WRITTEN TASK A:
List every instruction the farm staff member gave for caring for the greenhouse seedlings in the seedling pickup post, until they are planted.
WRITTEN TASK B:
Write the next part of the seedling pickup post, starting after its last sentence.

GIVEN TEXT:
>>>

The big highlight is that the San Marzano seedlings look terrific!
May 18, 2009
I arrived at Re-vision House at around 10:15AM on Saturday and there was already a line to pick up seedlings. After a bit of waiting around and some chit-chat, one of the staff led me around to collect my bounty. These were the seedlings I had ordered way back in February and I could hardly remember what I selected. Since all the plants come in 6 packs I arranged to share the order with a friend who is also another gardener in my garden. She hates brussel sprouts and I'm not that into trying to grow broccoli again, but the plan was to split just about everything else...I think.
Back to the seedling collection: first, my farmer-guide and I went to the cooler temp crops that were already in flats on the ground and picked up collard greens, brussel sprouts, and broccoli. Then we headed into the greenhouse. I forgot to bring my camera, but the seedlings all looked huge and lush and amazing. I got 2 mixed packs of tomatoes - 2 each of 3 types of cherry tomatoes and 2 each of three other types of heirlooms (I think brandywine, striped german and pruden's purple) plus another 2 six packs of brandywine and black prince tomatoes, black beauty eggplant and marketmore cucumbers.
And then the stress-out started. I asked the farm dude in 3 different ways how to take care of the plants that were in the green house. He said in no uncertain terms to plant them on June 1st and until then water them, keep them on the porch and cover them at night. He said I didn't need to replant into another container because being on the porch they would pretty much stop growing. I KNOW this is what he said, but I am still so afraid that I am going to ruin the poor seedlings and end up with crappy crops because of it.

<<<

DATA SEGMENT:
>>>

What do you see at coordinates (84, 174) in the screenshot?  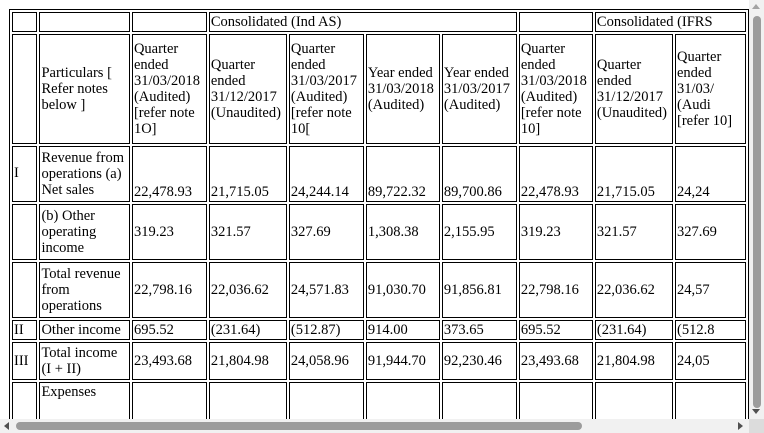 I see `row-particular: Revenue from operations (a) Net sales` at bounding box center [84, 174].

<<<

RESPONSE BOX A:
- Plant them on June 1st.
- Water them until then.
- Keep them on the porch.
- Cover them at night.

RESPONSE BOX B:
Last year I decided to skip the Re-vision house seedlings and just buy everything at Allandale farm to avoid this very problem and now that I'm back doing the Re-vision House thing, I remember why I did that. It is so damn stressful keeping the seedlings alive and well cared for on the porch.
Anyway, when I got home I stared at my plot for a loooong time and then finally made some decisions about layout which you can see in the photo of the entire plot. I created a few planting areas and a bunch of paths to get around and get to them which I hope will work pretty well.
As sometimes happens in a community garden, I started planting right around the same time that another gardener happened by....and she offered me 3 celery plants. I've never grown celery and always wanted to, so in they went. This is part of the reason I never make set plans for what I'm going to plant until I actually start, something always comes up....in a good way.
So here's what we've got in the ground:
4 brussel sprouts
3 collard greens
a few small rows of beet seeds
1 more additional row each of cilantro, red lettuce and arugula behind the trellis
The rest of the seedlings are on the porch along with the san marzanos (which look ok!) and the basil (looks only so-so) the marigolds (eh) the shallots and parsley (also eh) and more arugula which looks bad enough that I might just toss. I cut open a plastic trash bag to make a sheet of sorts and have been using that to cover up the seedlings at night. It's cold today though, but I took off the "blanket" to let them get some sun. I really hope this works.
Oh and the mint is not yet coming up in the sink, but I'm hoping that't just a matter of time.
P.S.: Special thanks to my two friends who came to visit during my 4 hours of gardening to help plant some of the seeds and keep me company!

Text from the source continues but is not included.